Collection entries:
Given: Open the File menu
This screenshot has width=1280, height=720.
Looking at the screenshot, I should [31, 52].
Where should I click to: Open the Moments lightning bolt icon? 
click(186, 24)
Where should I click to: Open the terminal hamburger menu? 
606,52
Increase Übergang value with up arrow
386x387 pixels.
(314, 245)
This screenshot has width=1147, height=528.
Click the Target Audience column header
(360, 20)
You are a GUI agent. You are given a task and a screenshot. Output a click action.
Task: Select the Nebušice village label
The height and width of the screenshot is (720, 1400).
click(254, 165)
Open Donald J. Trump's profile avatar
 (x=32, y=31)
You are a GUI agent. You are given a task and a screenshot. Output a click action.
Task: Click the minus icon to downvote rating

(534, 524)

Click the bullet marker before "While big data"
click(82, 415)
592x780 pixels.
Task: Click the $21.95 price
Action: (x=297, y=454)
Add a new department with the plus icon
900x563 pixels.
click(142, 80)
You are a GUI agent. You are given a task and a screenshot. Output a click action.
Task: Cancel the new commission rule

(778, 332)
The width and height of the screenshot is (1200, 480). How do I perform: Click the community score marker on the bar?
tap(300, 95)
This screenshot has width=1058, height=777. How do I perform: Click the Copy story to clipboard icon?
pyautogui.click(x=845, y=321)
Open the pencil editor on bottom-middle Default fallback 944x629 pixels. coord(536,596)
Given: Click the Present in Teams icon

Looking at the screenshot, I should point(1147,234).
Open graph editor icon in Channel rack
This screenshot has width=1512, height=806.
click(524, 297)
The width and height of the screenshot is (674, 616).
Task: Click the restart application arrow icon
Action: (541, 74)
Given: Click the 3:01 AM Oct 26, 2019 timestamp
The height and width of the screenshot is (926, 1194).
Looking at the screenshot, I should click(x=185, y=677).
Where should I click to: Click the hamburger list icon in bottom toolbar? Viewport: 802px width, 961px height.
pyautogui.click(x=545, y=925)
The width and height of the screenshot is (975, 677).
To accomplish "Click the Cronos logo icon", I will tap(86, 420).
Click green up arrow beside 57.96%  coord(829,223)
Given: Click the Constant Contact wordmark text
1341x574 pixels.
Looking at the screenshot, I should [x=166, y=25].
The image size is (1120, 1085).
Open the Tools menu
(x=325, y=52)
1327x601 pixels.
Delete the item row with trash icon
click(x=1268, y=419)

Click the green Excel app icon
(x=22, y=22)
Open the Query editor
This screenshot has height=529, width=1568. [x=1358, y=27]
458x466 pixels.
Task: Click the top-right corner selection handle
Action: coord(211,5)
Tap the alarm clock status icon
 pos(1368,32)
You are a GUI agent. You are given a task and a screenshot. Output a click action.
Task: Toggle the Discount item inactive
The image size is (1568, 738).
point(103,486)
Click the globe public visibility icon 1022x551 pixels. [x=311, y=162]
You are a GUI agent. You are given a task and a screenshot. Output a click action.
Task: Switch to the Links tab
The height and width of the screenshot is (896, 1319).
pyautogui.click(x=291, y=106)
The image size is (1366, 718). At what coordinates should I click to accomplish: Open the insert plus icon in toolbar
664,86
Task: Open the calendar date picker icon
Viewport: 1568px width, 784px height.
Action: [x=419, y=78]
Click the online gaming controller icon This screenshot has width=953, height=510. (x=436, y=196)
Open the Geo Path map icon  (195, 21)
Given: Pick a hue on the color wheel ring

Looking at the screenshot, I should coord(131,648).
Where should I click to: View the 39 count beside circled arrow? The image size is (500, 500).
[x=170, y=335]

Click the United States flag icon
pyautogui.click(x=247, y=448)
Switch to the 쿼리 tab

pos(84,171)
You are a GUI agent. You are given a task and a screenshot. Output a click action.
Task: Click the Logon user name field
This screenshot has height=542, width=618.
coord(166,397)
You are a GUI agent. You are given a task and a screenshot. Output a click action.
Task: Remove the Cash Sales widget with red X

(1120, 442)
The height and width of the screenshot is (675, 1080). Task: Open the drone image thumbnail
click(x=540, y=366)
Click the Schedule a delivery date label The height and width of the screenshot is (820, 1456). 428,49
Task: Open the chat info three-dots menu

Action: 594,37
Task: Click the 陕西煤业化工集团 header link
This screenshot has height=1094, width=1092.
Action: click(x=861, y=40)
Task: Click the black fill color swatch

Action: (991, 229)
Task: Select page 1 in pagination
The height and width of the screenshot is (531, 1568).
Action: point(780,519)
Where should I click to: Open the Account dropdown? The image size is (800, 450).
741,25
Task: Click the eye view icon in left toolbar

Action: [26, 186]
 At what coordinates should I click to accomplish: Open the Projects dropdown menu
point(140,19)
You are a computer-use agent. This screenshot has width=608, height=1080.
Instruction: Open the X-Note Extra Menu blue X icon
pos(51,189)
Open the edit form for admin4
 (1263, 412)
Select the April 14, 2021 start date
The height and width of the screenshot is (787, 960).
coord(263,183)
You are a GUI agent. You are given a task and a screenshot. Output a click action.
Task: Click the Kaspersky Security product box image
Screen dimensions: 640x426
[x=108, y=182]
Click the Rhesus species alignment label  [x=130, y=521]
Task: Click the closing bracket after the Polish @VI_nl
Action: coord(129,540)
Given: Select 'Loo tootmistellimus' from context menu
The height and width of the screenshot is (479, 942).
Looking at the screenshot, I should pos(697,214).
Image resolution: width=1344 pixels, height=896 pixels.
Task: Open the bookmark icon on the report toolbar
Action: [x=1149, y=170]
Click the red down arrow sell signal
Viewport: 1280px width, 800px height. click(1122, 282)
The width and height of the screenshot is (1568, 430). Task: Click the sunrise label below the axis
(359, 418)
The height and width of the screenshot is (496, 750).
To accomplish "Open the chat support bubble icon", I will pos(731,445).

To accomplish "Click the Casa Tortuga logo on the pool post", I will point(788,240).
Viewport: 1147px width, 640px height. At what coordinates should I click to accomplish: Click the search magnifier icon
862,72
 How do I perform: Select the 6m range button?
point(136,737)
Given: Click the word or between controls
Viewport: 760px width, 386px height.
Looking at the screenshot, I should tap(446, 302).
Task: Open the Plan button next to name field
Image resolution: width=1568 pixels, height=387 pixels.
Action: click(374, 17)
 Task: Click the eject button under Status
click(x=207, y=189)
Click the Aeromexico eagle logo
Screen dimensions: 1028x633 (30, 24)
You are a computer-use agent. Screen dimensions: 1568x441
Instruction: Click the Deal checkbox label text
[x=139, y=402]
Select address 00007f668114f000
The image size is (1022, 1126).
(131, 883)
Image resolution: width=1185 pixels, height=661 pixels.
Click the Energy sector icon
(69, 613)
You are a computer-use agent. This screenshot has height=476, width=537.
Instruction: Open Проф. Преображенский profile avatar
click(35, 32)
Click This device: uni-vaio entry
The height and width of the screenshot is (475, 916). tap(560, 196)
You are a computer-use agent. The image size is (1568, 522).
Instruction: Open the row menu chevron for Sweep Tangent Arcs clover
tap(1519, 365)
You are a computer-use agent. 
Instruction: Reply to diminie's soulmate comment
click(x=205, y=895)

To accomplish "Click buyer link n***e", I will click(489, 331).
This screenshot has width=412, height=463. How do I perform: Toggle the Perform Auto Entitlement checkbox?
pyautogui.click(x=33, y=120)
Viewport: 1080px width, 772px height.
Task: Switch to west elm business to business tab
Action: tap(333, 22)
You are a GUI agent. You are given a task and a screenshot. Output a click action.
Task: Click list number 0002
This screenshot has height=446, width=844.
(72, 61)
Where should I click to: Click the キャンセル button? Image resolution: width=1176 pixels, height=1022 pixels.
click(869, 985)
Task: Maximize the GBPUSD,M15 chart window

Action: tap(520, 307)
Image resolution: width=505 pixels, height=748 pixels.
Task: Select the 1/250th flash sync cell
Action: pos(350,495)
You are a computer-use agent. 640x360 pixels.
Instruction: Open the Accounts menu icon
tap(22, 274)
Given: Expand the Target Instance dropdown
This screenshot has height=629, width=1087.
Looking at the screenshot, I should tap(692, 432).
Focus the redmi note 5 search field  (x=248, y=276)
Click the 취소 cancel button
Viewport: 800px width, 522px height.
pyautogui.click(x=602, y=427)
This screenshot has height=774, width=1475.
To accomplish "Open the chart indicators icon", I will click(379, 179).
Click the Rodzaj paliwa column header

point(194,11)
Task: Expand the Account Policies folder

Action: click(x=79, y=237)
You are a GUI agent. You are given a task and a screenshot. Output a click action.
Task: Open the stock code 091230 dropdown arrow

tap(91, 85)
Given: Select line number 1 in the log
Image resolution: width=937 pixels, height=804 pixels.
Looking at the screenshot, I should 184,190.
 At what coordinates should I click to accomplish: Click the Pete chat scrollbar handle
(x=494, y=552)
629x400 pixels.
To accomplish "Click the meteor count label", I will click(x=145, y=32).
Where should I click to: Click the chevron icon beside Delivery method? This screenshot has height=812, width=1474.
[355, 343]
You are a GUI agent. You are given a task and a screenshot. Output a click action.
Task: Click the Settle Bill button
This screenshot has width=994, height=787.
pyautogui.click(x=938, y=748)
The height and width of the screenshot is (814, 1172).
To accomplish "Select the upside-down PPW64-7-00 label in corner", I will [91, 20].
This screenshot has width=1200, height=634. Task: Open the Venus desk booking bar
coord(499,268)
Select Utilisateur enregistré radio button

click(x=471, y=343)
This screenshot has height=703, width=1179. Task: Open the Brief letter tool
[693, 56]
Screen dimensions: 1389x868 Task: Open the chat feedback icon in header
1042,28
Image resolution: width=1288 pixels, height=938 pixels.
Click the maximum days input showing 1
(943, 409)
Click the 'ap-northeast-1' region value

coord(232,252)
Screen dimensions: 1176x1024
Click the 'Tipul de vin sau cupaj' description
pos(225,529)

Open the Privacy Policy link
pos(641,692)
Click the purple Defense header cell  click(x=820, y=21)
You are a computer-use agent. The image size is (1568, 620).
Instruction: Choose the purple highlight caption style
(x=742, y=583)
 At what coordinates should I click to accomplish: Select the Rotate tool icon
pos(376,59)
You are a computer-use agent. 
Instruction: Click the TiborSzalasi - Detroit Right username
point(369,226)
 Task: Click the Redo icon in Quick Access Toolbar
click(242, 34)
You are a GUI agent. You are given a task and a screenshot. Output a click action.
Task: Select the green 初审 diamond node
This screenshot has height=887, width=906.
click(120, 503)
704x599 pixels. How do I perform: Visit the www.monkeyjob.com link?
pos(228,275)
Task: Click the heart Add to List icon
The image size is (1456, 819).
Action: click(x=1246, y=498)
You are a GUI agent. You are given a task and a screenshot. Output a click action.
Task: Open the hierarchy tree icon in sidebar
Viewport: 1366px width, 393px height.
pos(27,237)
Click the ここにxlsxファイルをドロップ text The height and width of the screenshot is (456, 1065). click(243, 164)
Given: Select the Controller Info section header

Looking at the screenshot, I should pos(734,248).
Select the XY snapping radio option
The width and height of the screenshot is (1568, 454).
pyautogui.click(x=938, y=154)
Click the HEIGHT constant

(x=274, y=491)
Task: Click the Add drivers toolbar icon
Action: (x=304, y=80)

**WHAT THIS TASK INVOLVES**
From the records above, transcribe exactly the run of lines that opens with the line holding "This screenshot has height=629, width=1087." and closes with the line holding "This screenshot has height=774, width=1475.", both included.

**SOLUTION TO THE PROBLEM**
This screenshot has height=629, width=1087.
Looking at the screenshot, I should tap(692, 432).
Focus the redmi note 5 search field  (x=248, y=276)
Click the 취소 cancel button
Viewport: 800px width, 522px height.
pyautogui.click(x=602, y=427)
This screenshot has height=774, width=1475.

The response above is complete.